Cameroon People: Email: edevnewspaper@gmail.com/ francoeko@gmail.com/ Tel: +237696896001
   
         

Friday 30 November 2018

Community Developers in Cameroon



Bamenda II

Balick Awa Fidelis poised to embrace Development Projects Despite all

Proofs of Balick Awa Fidelis’ desire to contribute towards the development of Bamenda II abound. His development oriented approach has never been doubted as structures to attest to this can be seen.


However, one more occasion that gave us an opportunity to further test this desire presented itself during the Council Budgetary Session that took place recently. Notwithstanding the stormy security situation around the Council premises, the Budgetary Session successfully took place on Wednesday November 28.
According to Balick Awa Fidelis, mayor of Bamenda II Council, in drawing the budget which stood at 692.000.000 FCFA balanced in revenue and expenses, certain factors were taken into consideration. These included; conventions with collaborators, subvention from the Bamenda City Council which increased from FCFA 30 to 40 million, outstanding payments and state subventions.
Mayor Balick Awa Fidelis drew attention to the fact that the budget was about FCFA 93.000.000 lower than the previous budget. He said because of the difficulties being faced due to the socioeconomic crises, it was very clear that the council would not be able to raise enough revenue as it used to do in the past.
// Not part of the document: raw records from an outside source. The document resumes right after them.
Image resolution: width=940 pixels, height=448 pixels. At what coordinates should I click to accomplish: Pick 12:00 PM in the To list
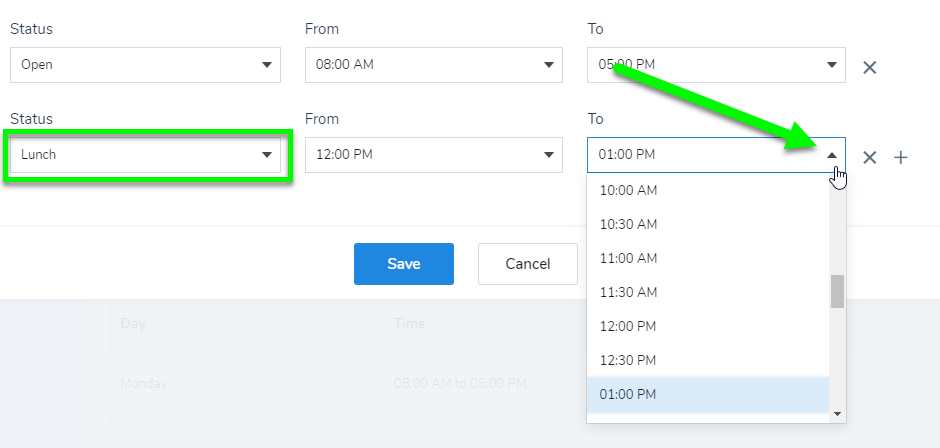[x=708, y=326]
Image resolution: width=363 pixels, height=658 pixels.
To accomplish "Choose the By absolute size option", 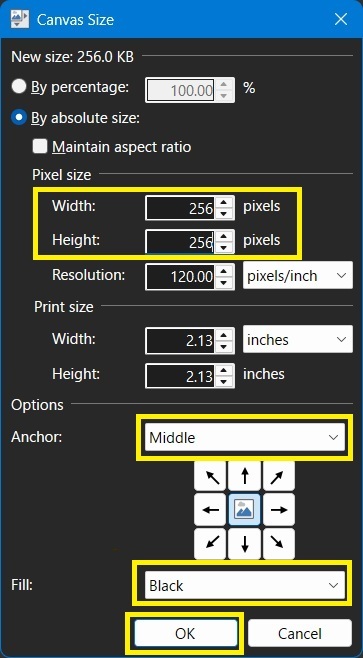I will coord(19,118).
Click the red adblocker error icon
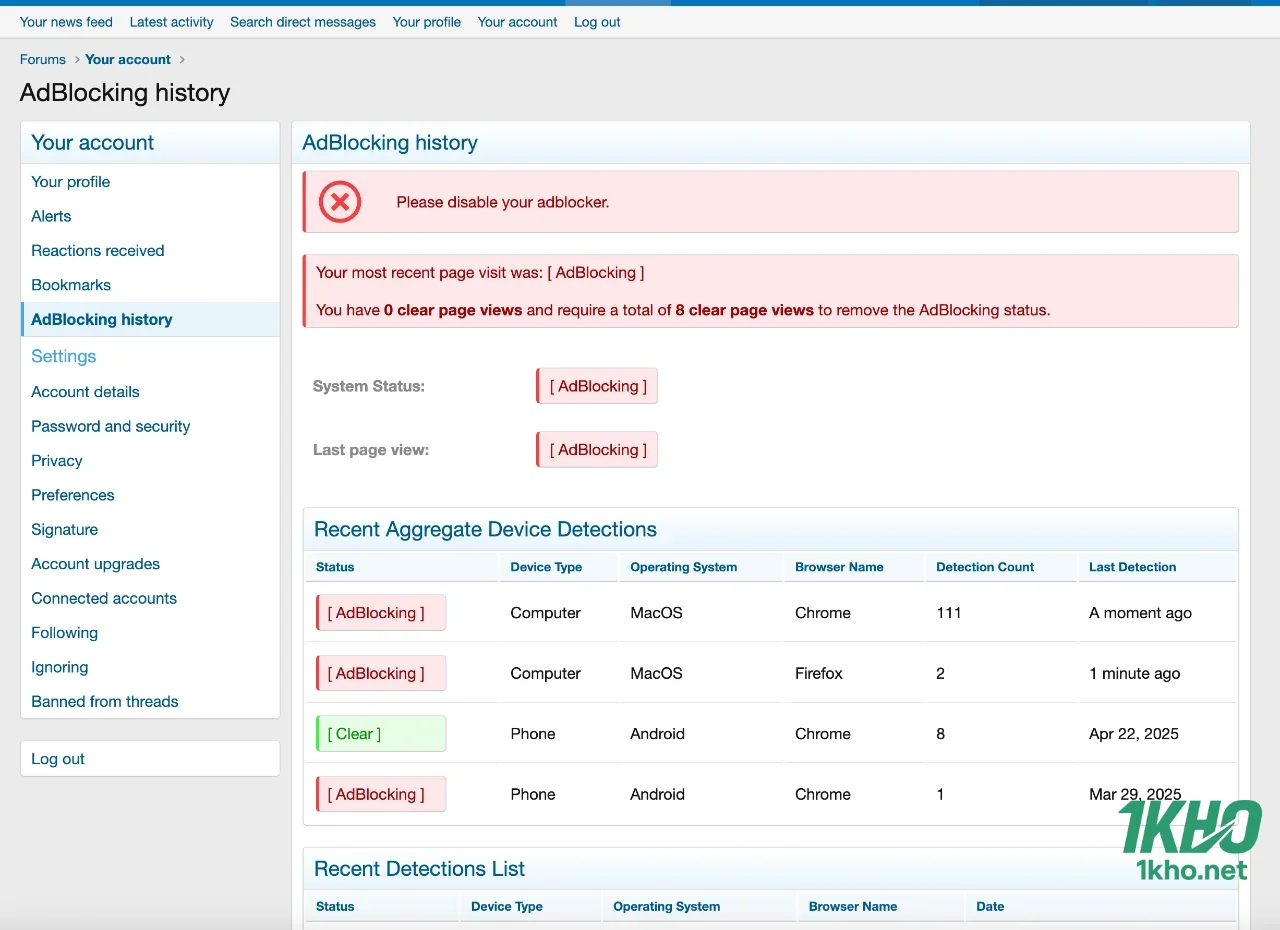 (x=339, y=202)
The mayor further said despite the prevailing problems he envisaged putting up some health facilities. “We are also going to construct a hanger at the Nitop Market which is already under construction and which will soon be finished. Again we have some very bad roads and a number of broken bridges. Bridges that were constructed so many years ago are giving way in Bamenda II. A twenty ton truck full of sand fell into an old bridge and sank inside water. So you see, these are bridges that were built long ago that we need to work on. We are also going to pay particular attention to health facilities, education and socio cultural projects” the mayor explained.
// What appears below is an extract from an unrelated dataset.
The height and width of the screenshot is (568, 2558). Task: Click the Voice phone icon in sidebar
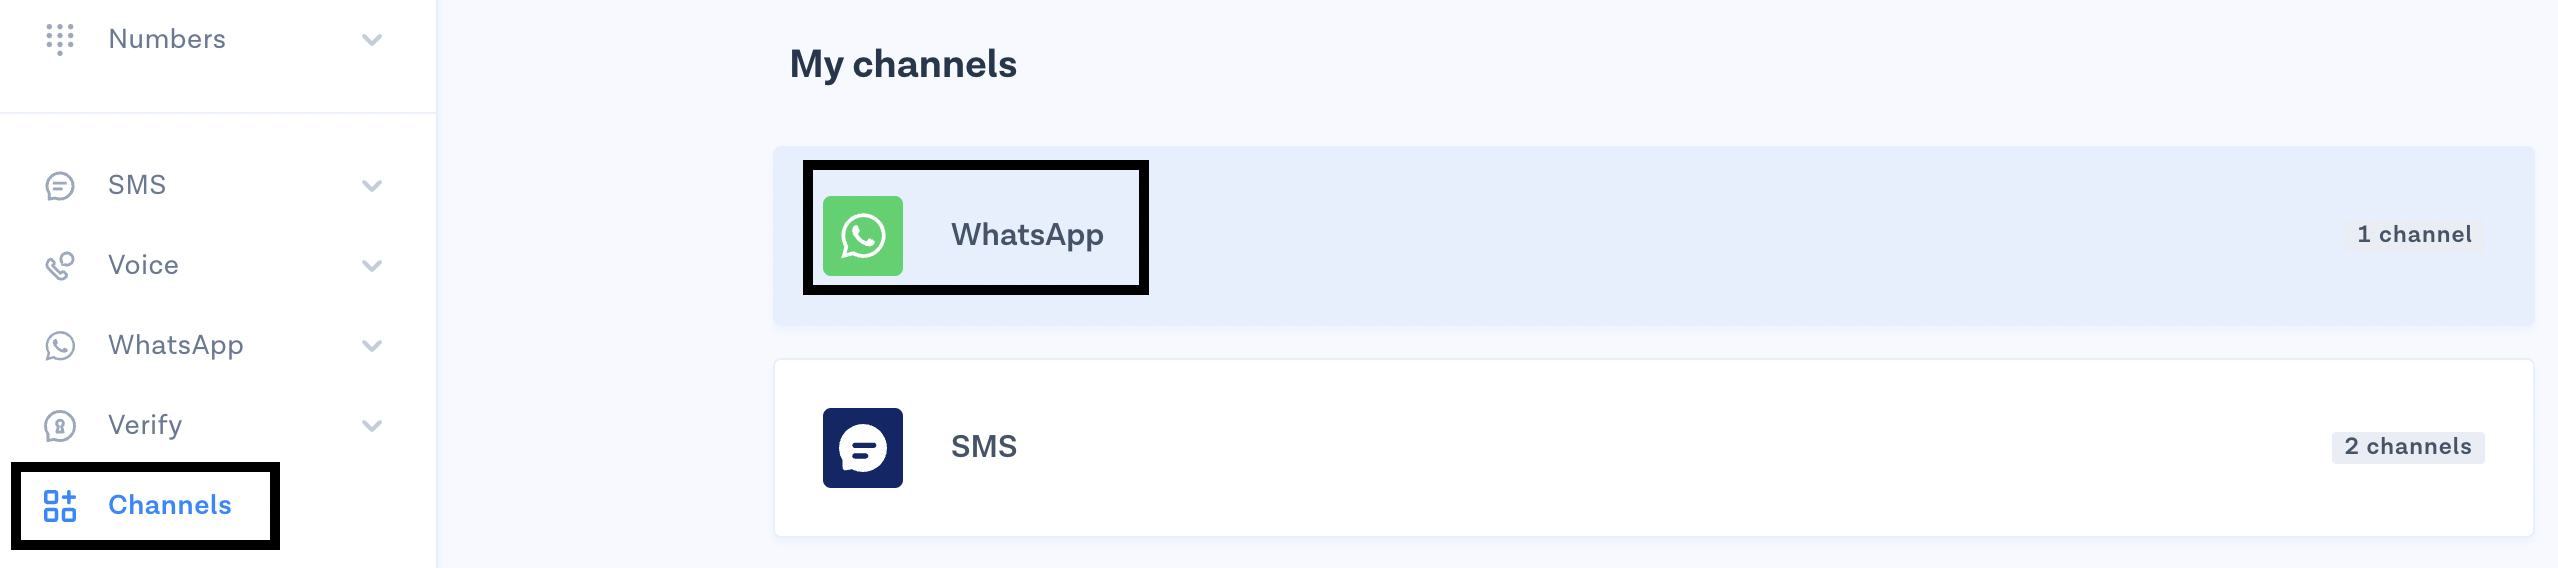tap(60, 266)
The Mayor further explained that challenges included the non-payment of taxes and insecurity. “Insecurity is so glaring and you are witnesses to what has happened here today,” the mayor said referring to gun shots that briefly interrupted the session from unknown gunmen. A young police officer who was in the heat of the action said the assailants were five in number and presented bullet casings which he said were collected from the scene of action. The mayor further said under these circumstances money could not be collected. “Most of our traders have left this town for greener pastures in other towns.
 
Entrance into Council premises

 People who can pay taxes are no longer doing it because the money is not even there. Our prayer is that peace should return as fast as possible so that things can get back to normal.”
The Seniour Divisional Officer for Mezam, Songa Pierre Rene who hastened to the Council premises on learning about the security hitches called on all to remain resolute in the fight against those who had decided to make life unbearable to peace loving Cameroonians. The Government he said had extended a hand to these armed youths to hand over their arms and get re-inserted into society and empowered to do something meaningful for livelihood. He exhorted the councilors to educate their populations on the necessity for peace.